Top of Dataset records

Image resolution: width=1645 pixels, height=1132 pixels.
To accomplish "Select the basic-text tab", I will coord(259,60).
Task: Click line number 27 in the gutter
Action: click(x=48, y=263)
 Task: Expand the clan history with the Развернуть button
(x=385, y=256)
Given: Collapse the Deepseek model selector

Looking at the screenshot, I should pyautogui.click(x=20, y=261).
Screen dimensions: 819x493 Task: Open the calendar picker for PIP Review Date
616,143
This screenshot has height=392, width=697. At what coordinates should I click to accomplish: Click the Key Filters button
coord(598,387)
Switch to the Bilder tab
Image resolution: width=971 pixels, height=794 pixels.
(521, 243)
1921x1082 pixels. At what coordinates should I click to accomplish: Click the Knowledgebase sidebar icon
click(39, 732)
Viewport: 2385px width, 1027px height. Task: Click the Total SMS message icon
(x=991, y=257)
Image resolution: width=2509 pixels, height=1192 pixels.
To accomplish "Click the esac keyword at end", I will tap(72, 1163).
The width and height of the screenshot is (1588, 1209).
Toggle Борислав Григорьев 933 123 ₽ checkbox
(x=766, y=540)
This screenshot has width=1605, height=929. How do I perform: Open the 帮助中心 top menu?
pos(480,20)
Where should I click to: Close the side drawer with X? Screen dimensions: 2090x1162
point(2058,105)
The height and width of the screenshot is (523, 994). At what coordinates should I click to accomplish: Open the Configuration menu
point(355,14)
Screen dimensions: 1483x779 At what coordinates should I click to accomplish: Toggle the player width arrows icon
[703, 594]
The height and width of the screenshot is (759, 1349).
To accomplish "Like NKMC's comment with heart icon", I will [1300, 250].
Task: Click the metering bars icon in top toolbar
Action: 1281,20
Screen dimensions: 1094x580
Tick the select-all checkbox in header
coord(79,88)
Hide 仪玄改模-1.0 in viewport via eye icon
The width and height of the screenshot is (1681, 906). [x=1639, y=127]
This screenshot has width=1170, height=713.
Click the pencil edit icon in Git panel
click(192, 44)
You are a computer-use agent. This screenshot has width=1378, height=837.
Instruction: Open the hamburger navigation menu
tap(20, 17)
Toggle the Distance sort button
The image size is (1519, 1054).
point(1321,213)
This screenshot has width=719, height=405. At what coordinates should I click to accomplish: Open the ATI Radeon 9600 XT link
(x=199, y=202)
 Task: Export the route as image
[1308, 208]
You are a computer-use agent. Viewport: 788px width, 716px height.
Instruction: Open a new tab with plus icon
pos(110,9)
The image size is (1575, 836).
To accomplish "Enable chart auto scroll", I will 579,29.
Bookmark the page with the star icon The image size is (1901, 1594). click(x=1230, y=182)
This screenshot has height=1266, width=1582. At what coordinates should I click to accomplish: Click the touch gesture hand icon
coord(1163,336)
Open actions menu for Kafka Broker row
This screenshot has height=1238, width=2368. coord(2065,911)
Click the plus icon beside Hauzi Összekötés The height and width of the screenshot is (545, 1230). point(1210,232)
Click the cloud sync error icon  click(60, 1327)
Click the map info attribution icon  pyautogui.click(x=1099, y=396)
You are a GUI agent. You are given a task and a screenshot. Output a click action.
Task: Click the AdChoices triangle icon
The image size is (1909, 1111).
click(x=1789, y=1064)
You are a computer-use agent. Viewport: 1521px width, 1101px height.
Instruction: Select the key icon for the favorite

Bottom of Dataset records

Extract all of the data shown above without alteration.

## Result of this task
Image resolution: width=1645 pixels, height=1132 pixels.
To accomplish "Select the basic-text tab", I will coord(259,60).
Task: Click line number 27 in the gutter
Action: click(x=48, y=263)
 Task: Expand the clan history with the Развернуть button
(x=385, y=256)
Given: Collapse the Deepseek model selector

Looking at the screenshot, I should pyautogui.click(x=20, y=261).
Screen dimensions: 819x493 Task: Open the calendar picker for PIP Review Date
616,143
This screenshot has height=392, width=697. At what coordinates should I click to accomplish: Click the Key Filters button
coord(598,387)
Switch to the Bilder tab
Image resolution: width=971 pixels, height=794 pixels.
(521, 243)
1921x1082 pixels. At what coordinates should I click to accomplish: Click the Knowledgebase sidebar icon
click(39, 732)
Viewport: 2385px width, 1027px height. Task: Click the Total SMS message icon
(x=991, y=257)
Image resolution: width=2509 pixels, height=1192 pixels.
To accomplish "Click the esac keyword at end", I will tap(72, 1163).
The width and height of the screenshot is (1588, 1209).
Toggle Борислав Григорьев 933 123 ₽ checkbox
(x=766, y=540)
This screenshot has width=1605, height=929. How do I perform: Open the 帮助中心 top menu?
pos(480,20)
Where should I click to: Close the side drawer with X? Screen dimensions: 2090x1162
point(2058,105)
The height and width of the screenshot is (523, 994). At what coordinates should I click to accomplish: Open the Configuration menu
point(355,14)
Screen dimensions: 1483x779 At what coordinates should I click to accomplish: Toggle the player width arrows icon
[703, 594]
The height and width of the screenshot is (759, 1349).
To accomplish "Like NKMC's comment with heart icon", I will [1300, 250].
Task: Click the metering bars icon in top toolbar
Action: 1281,20
Screen dimensions: 1094x580
Tick the select-all checkbox in header
coord(79,88)
Hide 仪玄改模-1.0 in viewport via eye icon
The width and height of the screenshot is (1681, 906). [x=1639, y=127]
This screenshot has width=1170, height=713.
Click the pencil edit icon in Git panel
click(192, 44)
You are a computer-use agent. This screenshot has width=1378, height=837.
Instruction: Open the hamburger navigation menu
tap(20, 17)
Toggle the Distance sort button
The image size is (1519, 1054).
point(1321,213)
This screenshot has width=719, height=405. At what coordinates should I click to accomplish: Open the ATI Radeon 9600 XT link
(x=199, y=202)
 Task: Export the route as image
[1308, 208]
You are a computer-use agent. Viewport: 788px width, 716px height.
Instruction: Open a new tab with plus icon
pos(110,9)
The image size is (1575, 836).
To accomplish "Enable chart auto scroll", I will 579,29.
Bookmark the page with the star icon The image size is (1901, 1594). click(x=1230, y=182)
This screenshot has height=1266, width=1582. At what coordinates should I click to accomplish: Click the touch gesture hand icon
coord(1163,336)
Open actions menu for Kafka Broker row
This screenshot has height=1238, width=2368. coord(2065,911)
Click the plus icon beside Hauzi Összekötés The height and width of the screenshot is (545, 1230). point(1210,232)
Click the cloud sync error icon  click(60, 1327)
Click the map info attribution icon  pyautogui.click(x=1099, y=396)
You are a GUI agent. You are given a task and a screenshot. Output a click action.
Task: Click the AdChoices triangle icon
The image size is (1909, 1111).
click(x=1789, y=1064)
You are a computer-use agent. Viewport: 1521px width, 1101px height.
Instruction: Select the key icon for the favorite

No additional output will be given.